◆ **Aim of the task**
Copy nothing but the lines running from the one containing "Instruction: Click the 节能 section heading" through the end of the listing below. Drop the pictures.

········

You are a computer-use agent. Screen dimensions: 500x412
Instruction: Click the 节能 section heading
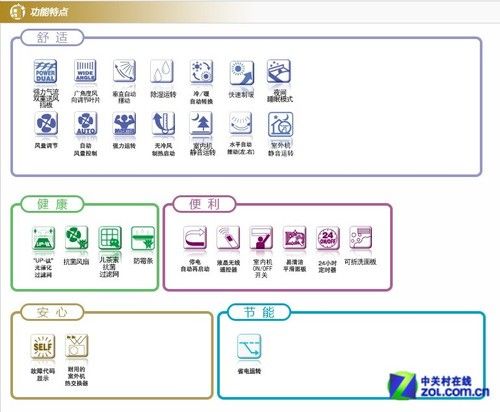pos(259,312)
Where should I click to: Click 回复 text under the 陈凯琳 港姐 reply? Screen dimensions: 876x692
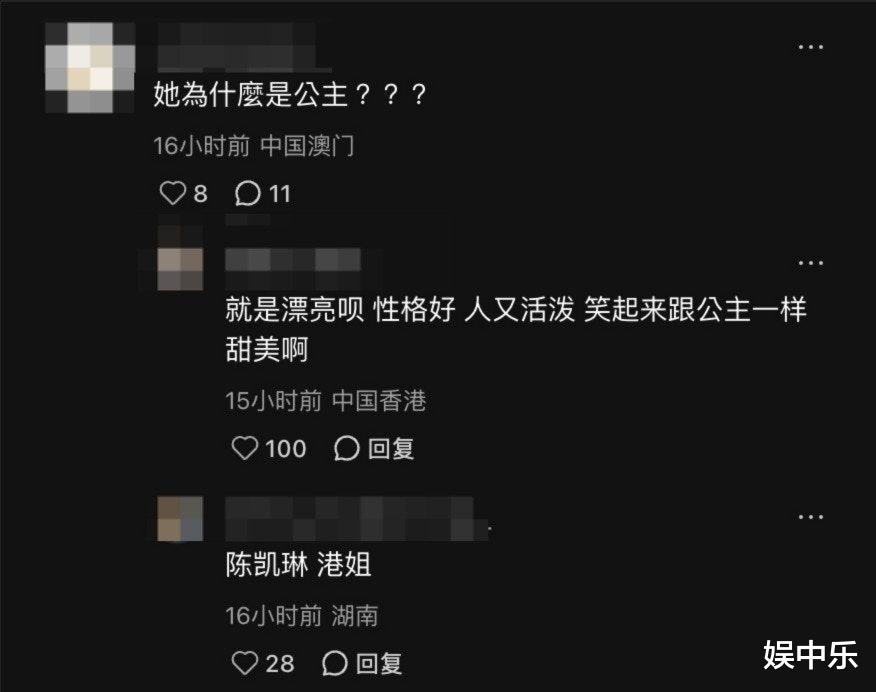pos(379,664)

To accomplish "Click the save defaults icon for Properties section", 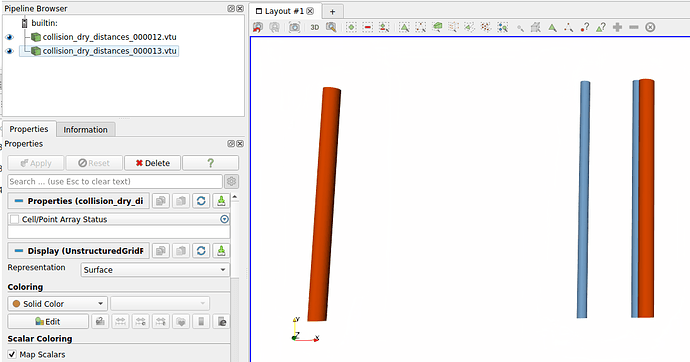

········

◆ **Answer section**
Instruction: Click the 节能 section heading
pos(259,312)
Where should I click to: Click 回复 text under the 陈凯琳 港姐 reply? Screen dimensions: 876x692
pos(379,664)

To accomplish "Click the save defaults icon for Properties section", 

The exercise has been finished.